I've done this before, if your H drive is mapped to a DFS or server path, I'm guessing that you also use folder redirection, so e.g. if a user clicks on Documents, it also shows the Documents location inside the H drive.
So the H drive mapping is the easy part, the tricky part is folder redirection, because you cannot enable KFM whist you have a folder redirection group policy enabled.
So, the way I do this is:
- When the user is logged off or overnight, copy the users folders from the server, into their onedrive using your migration tool of choice (e.g. SPMT, ShareGate etc). You should copy into the same folders in onedrive, e.g. into a folder called Documents not into the root. Delete or archive the contents of the folder on the server.
- Apply a GPO to the users to remove folder redirection, and also set OneDrive settings and silent login and KFM. Also disable offline files.

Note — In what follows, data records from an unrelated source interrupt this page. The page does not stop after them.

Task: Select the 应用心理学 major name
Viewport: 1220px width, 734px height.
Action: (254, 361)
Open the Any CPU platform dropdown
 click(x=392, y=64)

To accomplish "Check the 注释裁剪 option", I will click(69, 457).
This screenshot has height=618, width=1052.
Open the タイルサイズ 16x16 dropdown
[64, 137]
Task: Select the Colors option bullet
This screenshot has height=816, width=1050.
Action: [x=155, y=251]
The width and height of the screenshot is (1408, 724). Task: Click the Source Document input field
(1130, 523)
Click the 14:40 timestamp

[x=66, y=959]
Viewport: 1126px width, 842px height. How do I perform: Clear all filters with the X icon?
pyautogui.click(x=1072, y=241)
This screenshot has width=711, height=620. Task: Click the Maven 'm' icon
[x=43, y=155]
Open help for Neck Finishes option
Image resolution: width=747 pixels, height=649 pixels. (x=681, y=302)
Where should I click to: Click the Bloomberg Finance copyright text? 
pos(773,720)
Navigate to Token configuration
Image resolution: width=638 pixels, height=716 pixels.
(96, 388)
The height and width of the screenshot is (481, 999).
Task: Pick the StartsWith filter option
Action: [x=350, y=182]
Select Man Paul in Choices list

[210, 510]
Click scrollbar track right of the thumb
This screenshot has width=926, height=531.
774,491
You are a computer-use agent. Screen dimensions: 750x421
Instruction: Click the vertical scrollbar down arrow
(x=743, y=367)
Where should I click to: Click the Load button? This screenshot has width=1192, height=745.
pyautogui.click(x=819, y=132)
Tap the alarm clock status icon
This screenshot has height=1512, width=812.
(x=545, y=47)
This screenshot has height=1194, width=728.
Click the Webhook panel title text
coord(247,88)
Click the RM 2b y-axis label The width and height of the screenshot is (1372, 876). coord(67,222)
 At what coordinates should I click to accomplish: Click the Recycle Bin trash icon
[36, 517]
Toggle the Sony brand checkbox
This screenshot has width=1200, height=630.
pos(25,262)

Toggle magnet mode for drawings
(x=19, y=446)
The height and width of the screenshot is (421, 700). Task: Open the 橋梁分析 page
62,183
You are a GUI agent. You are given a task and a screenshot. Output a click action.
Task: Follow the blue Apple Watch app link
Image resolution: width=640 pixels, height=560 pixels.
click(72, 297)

- User needs to log on and off twice to have the folder redirection policy apply
- Then the GPO applies KFM, user hits OK and folders are redirected to OneDrive and they see all their docs as before.
- Remove H drive in user props in AD or wherever that is set.
Another option is to use KFM to move everything for you. So remove folder redirection as before but make sure it copies everything to the local machine when removed. Then KFM kicks in and that will upload all the files using the users own OneDrive client. Downside of this is that it may take a VERY long time to copy all the folders down when folder redirection is removed, especially if the user is remote, so may be better to migrate for them.
Also note that folder redirection GPO will only be applied if the user has sight of a DC when logging in, i.e. you need always on VPN or be connected to the office LAN.